■ WHAT YOU WILL DO
In the response, each entry below should appear again exactly as given.

[[ INFORMATION SUPPLIED open ]]

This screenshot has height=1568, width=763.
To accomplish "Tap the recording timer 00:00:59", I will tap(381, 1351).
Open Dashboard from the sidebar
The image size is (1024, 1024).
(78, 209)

[[ INFORMATION SUPPLIED closed ]]

■ SOLUTION FOR THIS PROBLEM
This screenshot has height=1568, width=763.
To accomplish "Tap the recording timer 00:00:59", I will tap(381, 1351).
Open Dashboard from the sidebar
The image size is (1024, 1024).
(78, 209)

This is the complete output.